The annual meeting of the American College of Chest Physicians was held this year from Oct. 8 to 11 in Honolulu and attracted participants from around the world, including specialists and heath care professionals focused on pulmonary medicine, critical care, and sleep medicine. The conference featured presentations focusing on clinical updates in thoracic medicine.
In one study, Christine Lambert, M.D., of the University of Minnesota in Minneapolis, and colleagues found that the use of geospatial techniques can help identify the characteristics and distribution of current and former smokers who may be eligible for lung cancer screening.
The authors created a model that integrated smoking prevalence survey data, modeled smoking histories, and demographic census data to determine the number of people within a census tract likely to be eligible for lung cancer screening. The researchers estimated 29.3 million individuals are eligible for lung cancer screening: 14.5 million current smokers and 14.8 million former smokers. An analysis of the distance between census tracts and the nearest screening facility participating in the American College of Radiology National Radiology Data Registry, showed that about 15 percent of individuals live at least 20 minutes from a screening facility. There were large variations noted by state and within states in the density of individuals estimated to be eligible for screening and the distance they would need to travel for screening.

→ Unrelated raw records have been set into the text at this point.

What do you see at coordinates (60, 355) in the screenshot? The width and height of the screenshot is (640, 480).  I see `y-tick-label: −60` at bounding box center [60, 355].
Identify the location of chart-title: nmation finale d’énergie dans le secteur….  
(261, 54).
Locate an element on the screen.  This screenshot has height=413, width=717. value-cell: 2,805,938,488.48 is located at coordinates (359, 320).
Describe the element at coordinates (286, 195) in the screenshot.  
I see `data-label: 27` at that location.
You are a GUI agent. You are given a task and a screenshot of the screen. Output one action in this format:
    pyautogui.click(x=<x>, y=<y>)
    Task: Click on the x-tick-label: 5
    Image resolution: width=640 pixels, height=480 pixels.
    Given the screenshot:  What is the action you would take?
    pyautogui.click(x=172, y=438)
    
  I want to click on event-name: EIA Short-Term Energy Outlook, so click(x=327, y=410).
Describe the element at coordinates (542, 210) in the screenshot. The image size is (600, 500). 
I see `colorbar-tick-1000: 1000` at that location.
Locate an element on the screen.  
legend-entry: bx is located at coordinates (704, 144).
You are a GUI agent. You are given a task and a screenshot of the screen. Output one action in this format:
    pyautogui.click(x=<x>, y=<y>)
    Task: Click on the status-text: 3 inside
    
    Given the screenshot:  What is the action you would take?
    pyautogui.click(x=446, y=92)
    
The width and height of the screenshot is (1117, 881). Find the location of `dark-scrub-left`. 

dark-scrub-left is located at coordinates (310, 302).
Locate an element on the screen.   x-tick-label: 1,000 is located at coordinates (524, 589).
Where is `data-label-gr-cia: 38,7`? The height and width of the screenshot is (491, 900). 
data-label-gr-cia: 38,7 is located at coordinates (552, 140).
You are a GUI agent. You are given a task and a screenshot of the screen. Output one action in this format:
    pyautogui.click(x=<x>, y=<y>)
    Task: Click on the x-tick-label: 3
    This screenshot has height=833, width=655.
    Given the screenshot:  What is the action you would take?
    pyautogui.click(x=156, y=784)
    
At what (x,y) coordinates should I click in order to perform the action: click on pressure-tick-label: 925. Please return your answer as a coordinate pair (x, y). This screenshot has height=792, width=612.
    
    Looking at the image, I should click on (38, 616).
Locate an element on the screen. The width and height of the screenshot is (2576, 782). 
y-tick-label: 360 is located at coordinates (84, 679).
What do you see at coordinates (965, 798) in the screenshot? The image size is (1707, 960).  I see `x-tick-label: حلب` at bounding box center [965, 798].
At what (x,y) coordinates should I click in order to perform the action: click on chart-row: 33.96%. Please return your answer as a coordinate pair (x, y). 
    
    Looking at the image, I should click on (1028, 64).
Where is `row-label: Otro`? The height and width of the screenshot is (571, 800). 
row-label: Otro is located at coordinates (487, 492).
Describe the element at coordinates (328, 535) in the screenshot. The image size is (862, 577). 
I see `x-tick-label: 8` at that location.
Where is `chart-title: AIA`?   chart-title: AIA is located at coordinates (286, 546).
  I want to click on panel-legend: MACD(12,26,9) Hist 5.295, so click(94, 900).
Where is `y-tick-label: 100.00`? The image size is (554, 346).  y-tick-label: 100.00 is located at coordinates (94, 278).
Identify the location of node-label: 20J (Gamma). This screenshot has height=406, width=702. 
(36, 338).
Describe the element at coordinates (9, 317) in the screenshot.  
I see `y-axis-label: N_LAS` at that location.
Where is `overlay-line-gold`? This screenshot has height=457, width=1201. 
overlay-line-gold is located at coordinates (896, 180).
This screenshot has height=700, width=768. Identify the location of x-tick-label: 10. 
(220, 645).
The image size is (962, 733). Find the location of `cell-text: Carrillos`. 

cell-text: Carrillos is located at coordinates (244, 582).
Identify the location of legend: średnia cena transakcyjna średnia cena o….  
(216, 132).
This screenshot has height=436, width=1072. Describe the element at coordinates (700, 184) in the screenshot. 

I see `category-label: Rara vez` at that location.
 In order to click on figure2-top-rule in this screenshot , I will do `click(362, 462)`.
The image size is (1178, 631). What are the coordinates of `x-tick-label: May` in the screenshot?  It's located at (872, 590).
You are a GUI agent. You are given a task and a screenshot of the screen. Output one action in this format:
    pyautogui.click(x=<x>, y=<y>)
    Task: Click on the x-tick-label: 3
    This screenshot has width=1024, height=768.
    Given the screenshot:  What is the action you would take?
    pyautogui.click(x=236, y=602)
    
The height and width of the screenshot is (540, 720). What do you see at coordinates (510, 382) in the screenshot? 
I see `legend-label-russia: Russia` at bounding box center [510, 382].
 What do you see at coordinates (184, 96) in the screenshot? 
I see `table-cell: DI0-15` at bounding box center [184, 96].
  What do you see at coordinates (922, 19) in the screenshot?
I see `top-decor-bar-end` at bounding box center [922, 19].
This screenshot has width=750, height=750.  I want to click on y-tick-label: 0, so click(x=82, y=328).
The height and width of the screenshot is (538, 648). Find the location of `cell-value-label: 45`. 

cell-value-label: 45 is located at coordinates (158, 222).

“This information can be used to direct specialized outreach on screening and smoking cessation to certain populations and help health care systems and public health programs plan for the placement of lung cancer screening resources in areas of greatest need,” Lambert said.
In another study, Linda Pham, D.O., of Riverside Community Hospital in California, and colleagues found that patients with both asthma and eosinophilic esophagitis present to the hospital at an earlier age than patients with just one of the conditions.
The authors performed a retrospective cross-sectional study of adults presenting to the hospital with asthma and eosinophilic esophagitis between 2016 and 2021 across 185 U.S. hospitals (3,678,812 patients with asthma and 5,823 patients with eosinophilic esophagitis). The researchers found that patients who had both eosinophilic esophagitis and asthma presented earlier in age (about five years younger) to the hospital than patients with just one of these diseases. In addition, 4 percent of hospital encounters (emergency department and inpatient admissions) were for asthma.
“Doctors can consider that patients who have one atopic condition such as asthma may have another, such as eosinophilic esophagitis. If patients do have multiple atopic conditions, doctors can be cognizant of the possibility that the patient may be more susceptible to an exacerbation that may lead their patients to seek emergency treatment,” Pham said. “If doctors can make patients aware of this possibility, patients can pay better attention to their symptoms and seek appropriate help if needed.”
Andrew Limper, M.D., of the Mayo Clinic College of Medicine in Rochester, Minnesota, and colleagues found that a lower dose of the antifibrotic medication nintedanib (100 mg twice daily), used to treat idiopathic pulmonary fibrosis (IPF), may be associated with favorable clinical outcomes.
The authors used the OptumLabs Data Warehouse, a claims-based dataset, to identify patients with IPF treated with nintedanib at 150 mg twice daily compared with 100 mg twice daily. A 1:1 propensity score-matched cohort of 346 individuals in each dosing group was developed. The researchers found that patients with IPF who were receiving nintedanib at 100 mg twice a day had equivalent rates of hospitalization and equivalent mortality to those receiving the traditional dosing of 150 mg twice a day.
“These findings will need to be confirmed and expanded with additional observational and prospective studies,” Limper said. “Until additional data are available, we still recommend beginning patients with IPF on full dose nintedanib at 150 mg twice daily. However, patients that are intolerant of these higher doses due to side effects may have dose reduction to the 100 mg twice daily dosing schedule.”